METHOD FOR COMPRESSING SEQUENTIAL RECORDS OF INTERRELATED DATA FIELDS
20220393699 · 2022-12-08
Inventors
Cpc classification
H03M7/46
ELECTRICITY
International classification
H03M7/30
ELECTRICITY
Abstract
A method for encoding a sequence of records, each record of said sequence of records comprising a plurality of different fields, said different fields being identical for each record of said sequence of records, said method comprising selecting an encoding algorithm for each field of said plurality of fields such that said each field is associated with a selected encoding algorithm; encoding data of said each field using said selected encoding algorithm to determine encoded field data for said each field for said each record; and for said each record, interleaving said encoded field data for said each field to produce an encoded sequence of said records wherein said encoded field data are interleaved for said each record.
Claims
1. A method for encoding a sequence of records, each record of said sequence of records comprising a plurality of different fields, said different fields being identical for each record of said sequence of records, said method comprising: selecting an encoding algorithm for each field of said plurality of fields such that said each field is associated with a selected encoding algorithm; encoding data of said each field using said selected encoding algorithm to determine encoded field data for said each field for said each record; and for said each record, interleaving said encoded field data for said each field to produce an encoded sequence of said records wherein said encoded field data are interleaved for said each record.
2. The method of claim 1, wherein said plurality of different fields comprises fields having different data types.
3. The method of claim 2, wherein said different data types comprise at least two of integers, floating-point numbers, fixed-point numbers, character, Boolean, money, or date.
4. The method of claim 1, wherein said each record comprises a tuple.
5. The method of claim 4, wherein said each record comprises different measurements of an event at a given time or location, and said plurality of different fields of said each record comprises said different measurements at said given time or said location.

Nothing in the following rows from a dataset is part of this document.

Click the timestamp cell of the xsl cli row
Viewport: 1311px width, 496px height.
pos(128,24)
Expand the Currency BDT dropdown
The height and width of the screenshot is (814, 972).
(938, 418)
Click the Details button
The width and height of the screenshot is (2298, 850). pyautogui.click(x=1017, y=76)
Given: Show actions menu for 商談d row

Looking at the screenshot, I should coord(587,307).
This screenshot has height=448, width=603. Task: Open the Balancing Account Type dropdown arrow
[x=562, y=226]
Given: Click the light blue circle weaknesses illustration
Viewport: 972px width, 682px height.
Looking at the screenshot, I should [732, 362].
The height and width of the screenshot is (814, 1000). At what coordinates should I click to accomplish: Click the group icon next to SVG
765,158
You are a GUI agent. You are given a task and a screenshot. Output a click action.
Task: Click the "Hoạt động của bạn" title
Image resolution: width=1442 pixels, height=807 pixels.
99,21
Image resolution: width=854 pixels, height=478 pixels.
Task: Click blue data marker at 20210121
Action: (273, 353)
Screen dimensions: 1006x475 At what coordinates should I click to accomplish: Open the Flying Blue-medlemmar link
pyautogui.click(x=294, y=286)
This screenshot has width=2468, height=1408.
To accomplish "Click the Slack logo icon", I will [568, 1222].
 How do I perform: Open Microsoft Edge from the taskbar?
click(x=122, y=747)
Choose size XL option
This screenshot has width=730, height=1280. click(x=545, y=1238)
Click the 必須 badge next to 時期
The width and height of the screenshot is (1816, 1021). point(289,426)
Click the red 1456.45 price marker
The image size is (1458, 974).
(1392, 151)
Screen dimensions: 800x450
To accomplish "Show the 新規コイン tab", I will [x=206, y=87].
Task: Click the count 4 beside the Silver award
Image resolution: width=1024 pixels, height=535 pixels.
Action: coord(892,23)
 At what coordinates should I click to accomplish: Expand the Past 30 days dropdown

6. The method of claim 5, wherein said each record comprises said measurements at a given time.
7. The method of claim 6, wherein said each record is a record of an object in motion.
8. The method of claim 7, wherein said different measurements comprises at least two or more of velocity, yawl, pitch, latitude, longitude, and time stamp.
9. The method of claim 1, wherein said plurality of different fields is timeseries data.
10. The method of claim 9, wherein said selected encoding algorithm is a run-length algorithm.
11. The method of claim 10, wherein said encoding algorithms comprise at least two of varbit, varbitLT, varbit L, XOR, or delta of delta.
12. The method of claim 1, wherein said selecting a run-length encoding algorithm is performed automatically.
13. The method of claim 12, wherein said selecting a run-length encoding algorithm is performed empirically using an optimizer.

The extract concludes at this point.